Some gene tests have been widely accepted in the medical community. One test is used to predict whether a breast-cancer patient is likely to respond to the drug Herceptin. Another measures KRAS gene mutation in colon-cancer patients The KRAS test, sold by Caris MPI in Phoenix and a handful of other companies, predicts whether two existing drugs, Erbitux and Vectibix, are likely to work on colon-cancer patients.
Questionable tests
In California's probe of the 13 genomics companies, the state cited questions about whether the labs were certified and whether physicians monitored the tests. Earlier this year, the state of New York also sent similar enforcement letters to a half-dozen companies.
HairDx was among the companies named by California. The Irvine, Calif.-based company sells a test that predicts baldness.
This week, the company announced it is dropping its direct-to-consumer sales. In Arizona, the company sells its test at the Bosley Medical hair-restoration clinic in Scottsdale.
HairDx representatives said they don't think tougher oversight of the baldness-gene test is necessary.
"For a test like ours, I don't think it's a big deal," said Jon Boroshok, spokesman for HairDx. "We are looking at a genetic test for baldness. We are not curing cancer."
Provista Life Sciences in Phoenix sells the Bt Test that it says can help detect breast cancer. It considers the test to be a "diagnostic" one even though it's based on identifying biomarkers associated with disease.
William Gartner, CEO at Provista, said that he believes that direct-to-consumer genetic testing is bringing scrutiny to the medical testing industry overall.
"There are companies that offer tests that don't mean anything," Gartner said. "Those companies have brought regulation upon the industry. They deserve to be regulated out of business."
Among the firms targeted by California includes Navigenics, a Redwood Shores, Calif.-based genetic-profiling company that was co-founded by TGen's former deputy director, Dietrich Stephan. Stephan is on sabbatical from TGen.
Navigenics charges members $2,000 followed by small annual payments for gene scans of more than a dozen potential diseases.
Navigenics officials said the company believes it meets California's requirements.
More oversight needed?
Some experts believe that standards are needed for the medical community and patients to gain confidence in genetic tests.
In April, the Genetics and Public Policy Center at Johns Hopkins University published a paper calling for more Food and Drug Administration oversight of tests and Federal Trade Commission enforcement to halt false or misleading advertising claims. Also, testing data should be made public so others can judge the tests' validity, it said.
"We have seen some cases where the science is outpaced by the claims," said Gail Javitt, law and director of the genetics and public-policy center.
"There are tests that have not been validated, and there is not clear federal oversight to ensure patients and health-care providers are protected."
The Arizona-based Partnership for Personalized Medicine, which includes scientists from TGen and Arizona State University's Biodesign Institute, is seeking to develop a protein-based test for lung cancer as part of a $200 million research project funded by the government of Luxembourg.

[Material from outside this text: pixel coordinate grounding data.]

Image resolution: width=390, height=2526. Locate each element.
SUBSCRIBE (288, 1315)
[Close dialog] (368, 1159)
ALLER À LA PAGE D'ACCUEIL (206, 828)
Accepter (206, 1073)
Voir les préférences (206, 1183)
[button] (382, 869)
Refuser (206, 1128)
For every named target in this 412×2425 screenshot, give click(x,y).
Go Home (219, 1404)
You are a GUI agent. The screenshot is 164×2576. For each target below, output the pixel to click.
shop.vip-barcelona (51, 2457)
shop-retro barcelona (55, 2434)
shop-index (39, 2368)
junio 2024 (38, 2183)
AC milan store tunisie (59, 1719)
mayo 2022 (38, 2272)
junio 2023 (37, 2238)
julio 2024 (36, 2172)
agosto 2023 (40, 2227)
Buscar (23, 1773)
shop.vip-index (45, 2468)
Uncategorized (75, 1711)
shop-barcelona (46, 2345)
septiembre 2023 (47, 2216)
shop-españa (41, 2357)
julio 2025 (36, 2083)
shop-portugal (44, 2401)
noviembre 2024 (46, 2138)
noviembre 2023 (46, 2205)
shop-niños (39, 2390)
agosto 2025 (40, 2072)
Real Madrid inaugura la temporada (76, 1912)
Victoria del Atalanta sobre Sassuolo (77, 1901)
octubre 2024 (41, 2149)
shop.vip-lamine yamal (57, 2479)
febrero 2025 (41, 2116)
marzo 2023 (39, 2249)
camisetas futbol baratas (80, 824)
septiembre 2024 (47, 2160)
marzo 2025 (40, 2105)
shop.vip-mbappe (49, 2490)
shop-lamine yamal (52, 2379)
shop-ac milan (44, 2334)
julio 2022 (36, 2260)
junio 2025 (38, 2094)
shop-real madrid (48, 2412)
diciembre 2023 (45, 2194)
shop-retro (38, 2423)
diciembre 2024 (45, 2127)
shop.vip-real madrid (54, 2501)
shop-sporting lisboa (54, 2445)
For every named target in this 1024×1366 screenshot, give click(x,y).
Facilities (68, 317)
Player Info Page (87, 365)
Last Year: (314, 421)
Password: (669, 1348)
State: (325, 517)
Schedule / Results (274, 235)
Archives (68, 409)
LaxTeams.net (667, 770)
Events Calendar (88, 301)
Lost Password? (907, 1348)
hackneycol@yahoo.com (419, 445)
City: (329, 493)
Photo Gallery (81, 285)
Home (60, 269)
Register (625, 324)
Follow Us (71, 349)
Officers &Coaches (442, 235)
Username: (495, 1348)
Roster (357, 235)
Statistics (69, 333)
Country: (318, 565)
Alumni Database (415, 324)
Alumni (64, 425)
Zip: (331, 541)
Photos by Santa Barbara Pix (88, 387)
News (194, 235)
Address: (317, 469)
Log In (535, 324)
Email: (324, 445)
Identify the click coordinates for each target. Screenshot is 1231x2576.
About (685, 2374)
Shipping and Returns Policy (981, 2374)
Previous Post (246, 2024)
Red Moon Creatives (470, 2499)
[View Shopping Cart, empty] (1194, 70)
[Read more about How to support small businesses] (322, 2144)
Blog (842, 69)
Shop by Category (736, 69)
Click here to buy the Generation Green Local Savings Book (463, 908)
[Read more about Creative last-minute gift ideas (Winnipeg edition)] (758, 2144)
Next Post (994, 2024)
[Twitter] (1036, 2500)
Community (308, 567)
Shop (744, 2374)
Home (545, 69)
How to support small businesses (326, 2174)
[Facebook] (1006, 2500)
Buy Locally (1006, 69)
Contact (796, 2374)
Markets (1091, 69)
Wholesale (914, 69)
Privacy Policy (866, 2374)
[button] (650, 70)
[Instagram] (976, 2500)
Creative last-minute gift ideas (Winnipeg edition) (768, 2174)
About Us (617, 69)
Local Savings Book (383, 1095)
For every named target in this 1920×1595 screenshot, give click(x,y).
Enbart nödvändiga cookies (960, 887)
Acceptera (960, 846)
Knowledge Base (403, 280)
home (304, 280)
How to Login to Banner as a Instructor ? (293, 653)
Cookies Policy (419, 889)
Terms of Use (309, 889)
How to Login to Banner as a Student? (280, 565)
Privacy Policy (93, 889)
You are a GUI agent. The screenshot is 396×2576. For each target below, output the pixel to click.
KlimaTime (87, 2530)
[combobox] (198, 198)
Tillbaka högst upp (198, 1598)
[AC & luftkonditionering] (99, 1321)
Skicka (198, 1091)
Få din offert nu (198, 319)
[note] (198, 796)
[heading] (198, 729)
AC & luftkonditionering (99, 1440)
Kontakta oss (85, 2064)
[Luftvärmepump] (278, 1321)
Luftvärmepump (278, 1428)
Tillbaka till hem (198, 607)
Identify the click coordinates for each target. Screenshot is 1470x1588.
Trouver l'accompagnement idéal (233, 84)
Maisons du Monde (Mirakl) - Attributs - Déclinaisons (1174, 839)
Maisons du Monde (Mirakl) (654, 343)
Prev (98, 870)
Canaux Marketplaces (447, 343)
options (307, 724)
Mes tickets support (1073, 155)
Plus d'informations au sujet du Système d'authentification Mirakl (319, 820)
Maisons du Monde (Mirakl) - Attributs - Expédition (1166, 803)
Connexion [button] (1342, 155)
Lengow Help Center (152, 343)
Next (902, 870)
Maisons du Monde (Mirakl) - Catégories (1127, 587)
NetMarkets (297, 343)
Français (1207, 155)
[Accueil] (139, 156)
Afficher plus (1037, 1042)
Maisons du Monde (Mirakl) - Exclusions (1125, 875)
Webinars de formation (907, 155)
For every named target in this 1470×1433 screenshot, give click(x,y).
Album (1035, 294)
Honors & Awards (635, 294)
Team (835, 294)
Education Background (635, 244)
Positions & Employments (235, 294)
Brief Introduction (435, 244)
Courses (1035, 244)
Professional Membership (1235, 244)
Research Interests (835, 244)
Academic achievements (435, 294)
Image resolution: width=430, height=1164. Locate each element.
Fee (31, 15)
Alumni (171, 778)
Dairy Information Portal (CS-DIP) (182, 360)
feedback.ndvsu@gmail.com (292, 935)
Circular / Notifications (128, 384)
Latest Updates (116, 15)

The initiative is headed by Leland Hartwell, the Nobel Prize winner who believes more accurate tests are the future of medicine.
Gartner, of Provista, said he doesn't oppose more regulation of the testing industry, but he said it also may drive costs higher.
"I don't have a problem with it (more regulation)," Gartner said. "It would be very hard for me to go to sleep at night if I didn't believe in the clinical data on our Bt Test."